TASK MATERIAL:
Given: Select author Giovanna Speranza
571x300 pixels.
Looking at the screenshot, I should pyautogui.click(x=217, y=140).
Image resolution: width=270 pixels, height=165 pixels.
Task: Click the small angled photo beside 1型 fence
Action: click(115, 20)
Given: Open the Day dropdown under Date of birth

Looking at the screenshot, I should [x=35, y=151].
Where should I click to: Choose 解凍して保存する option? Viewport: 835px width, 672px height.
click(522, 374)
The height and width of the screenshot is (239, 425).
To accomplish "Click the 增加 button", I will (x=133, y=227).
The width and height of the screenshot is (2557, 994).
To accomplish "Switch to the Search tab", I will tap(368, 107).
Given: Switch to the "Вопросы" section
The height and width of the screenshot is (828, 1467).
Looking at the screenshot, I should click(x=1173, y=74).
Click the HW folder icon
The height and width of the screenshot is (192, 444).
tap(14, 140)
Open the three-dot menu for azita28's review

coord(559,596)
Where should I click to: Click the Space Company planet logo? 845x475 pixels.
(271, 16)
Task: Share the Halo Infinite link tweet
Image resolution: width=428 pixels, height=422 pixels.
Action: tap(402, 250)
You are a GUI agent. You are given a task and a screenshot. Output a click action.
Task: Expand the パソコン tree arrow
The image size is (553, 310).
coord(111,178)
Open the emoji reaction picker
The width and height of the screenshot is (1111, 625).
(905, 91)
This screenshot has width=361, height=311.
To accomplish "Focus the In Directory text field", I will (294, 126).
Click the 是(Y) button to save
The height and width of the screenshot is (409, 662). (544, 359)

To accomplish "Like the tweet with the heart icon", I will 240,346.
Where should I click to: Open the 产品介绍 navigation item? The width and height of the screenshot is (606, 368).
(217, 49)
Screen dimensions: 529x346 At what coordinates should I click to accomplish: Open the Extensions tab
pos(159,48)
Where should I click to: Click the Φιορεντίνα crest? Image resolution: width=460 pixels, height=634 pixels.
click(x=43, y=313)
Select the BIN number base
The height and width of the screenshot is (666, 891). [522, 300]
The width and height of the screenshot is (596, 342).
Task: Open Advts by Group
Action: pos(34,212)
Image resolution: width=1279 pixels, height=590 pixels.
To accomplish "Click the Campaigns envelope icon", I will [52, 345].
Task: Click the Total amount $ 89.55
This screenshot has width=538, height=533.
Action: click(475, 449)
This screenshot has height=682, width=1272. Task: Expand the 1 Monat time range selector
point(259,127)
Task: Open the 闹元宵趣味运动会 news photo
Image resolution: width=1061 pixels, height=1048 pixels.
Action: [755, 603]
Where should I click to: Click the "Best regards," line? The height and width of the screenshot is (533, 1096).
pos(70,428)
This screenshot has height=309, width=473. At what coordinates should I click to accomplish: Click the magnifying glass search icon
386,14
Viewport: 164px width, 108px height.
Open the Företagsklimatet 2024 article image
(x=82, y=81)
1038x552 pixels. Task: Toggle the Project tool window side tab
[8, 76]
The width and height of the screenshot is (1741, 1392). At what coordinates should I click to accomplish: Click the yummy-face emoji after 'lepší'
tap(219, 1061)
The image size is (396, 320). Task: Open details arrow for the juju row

TASK DESCRIPTION: Going line by line through the data, tally each one that includes the string "tweet", and answer with the tally only.

WRITTEN RESPONSE: 2